Memento Mori

skull, black and white, memento mori, symbol, death

What does it mean to think about death? I’m guessing as long as we upright monkeys have been able to articulate sorrow and loss over something we love, we’ve contemplated this question. Our own, of those around us, of the things we love (or of the thing we hate).

Death. It’s that grand unspoken thing that, deep down, we’re terrified of and seethingly wish upon others. Having experienced so much of it in the last couple of years, I think I started to come to grips with and begin to understand at a cellular level what it meant to face the inevitable.

And, it changed me.

I can’t say if it was changed for the better or the worse. To be honest, I don’t think it’s a better or worse thing. From a high level, the only way I’ve been able to process it is in understanding the change through the mental lens of Memento Mori.

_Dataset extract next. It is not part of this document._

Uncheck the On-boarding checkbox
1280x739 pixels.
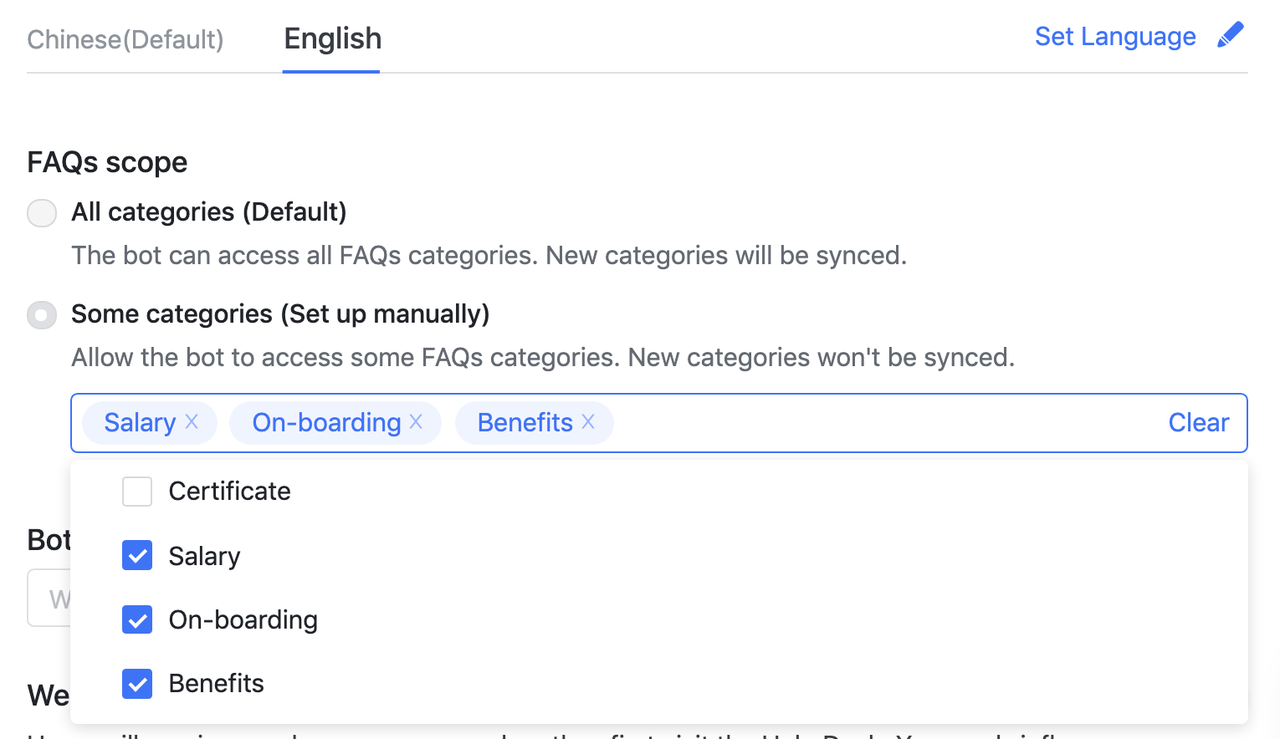point(137,619)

I’ve always had a fascination with the imagery of a Memento Mori: skulls, hourglasses, guttering candles, more so when combined with alchemical elements of change and the necessity to capture one’s thoughts surrounded by the imagery. But I don’t think it ever impressed the ideas into my head until undergoing the loss of so many around me.

Remember Death. Remember Your Death. All Will Die. You will die. I will one day die.

It doesn’t evoke fear or terror at what fate awaits us all. No, it’s more a melancholy over what the life misspent and an unyielding drive to not squander the time I have left. Remember death. To forget or block out the inevitable is crime perpetrated towards ourselves that once gone is lost forever. None of us can go back and recapture the lost time of our youth, the misspent idylls of our existence.

The cellular realization of this was the ignition of a fuse that burns in my veins to not lose any more time. On anything. On doing, on loving, on producing, on learning, on being.

I’m terrified now of losing each unproductive moment of life. Because once it’s gone. It’s gone.

Memento Mori. Remember death. It’s coming. It’s inevitable. Don’t let the time slip away.

I’m not. Or at least I’m trying not to. There’s too much to do before it’s over.

Four

four,death,life,living

Four is the number of deaths I’ve experienced in the last 12 months, almost to the day.

I know I’m not unique. I know I’m not the only one on the planet to have experienced this. Despite those diminishments to the experience, I feel affected.

One was the passage of time. Another the failing of health. Fate and circumstance took another and the last the victim of the nature of divine cruelty for the created.

I am affected in the way that these passings remind me, 4 times over, of the fleetingness of this physical existence. No matter our wealth; no matter our status. Which makes what we do and when we do it that much more important.

A symbolism guru I study relates the number 4 to the human situation, “…the external and natural limits of the totality.” It feels like that here—four examples of how and why to live.

What do you do with this kind of knowledge? What do you do after the grief, sorrow and melancholy have moved through their phases?

What’s the question I’m asking myself (again) in the wake of the latest news. In some respects, I’m feeling angry with the actions of the world, but resigned to the notion that it happens. Of all the takeaways, I think the one that makes the starkest contrast is the drive to do more. To create and make art. To make sure I can get out what it is I need to get out before my time comes.

Is that a little morbid? Maybe. A little selfish? No, I don’t think it is. I think it’s making the best out of the worst. I want each one of these losses to be a lesson to me to not lose track and forget what it is I’m doing here.

I’ve had enough of death. I get it. I get the message, universe. One day I’ll be the reminder for someone else to get on with their lives and get moving. Hopefully, I will have gotten out everything I needed to get out.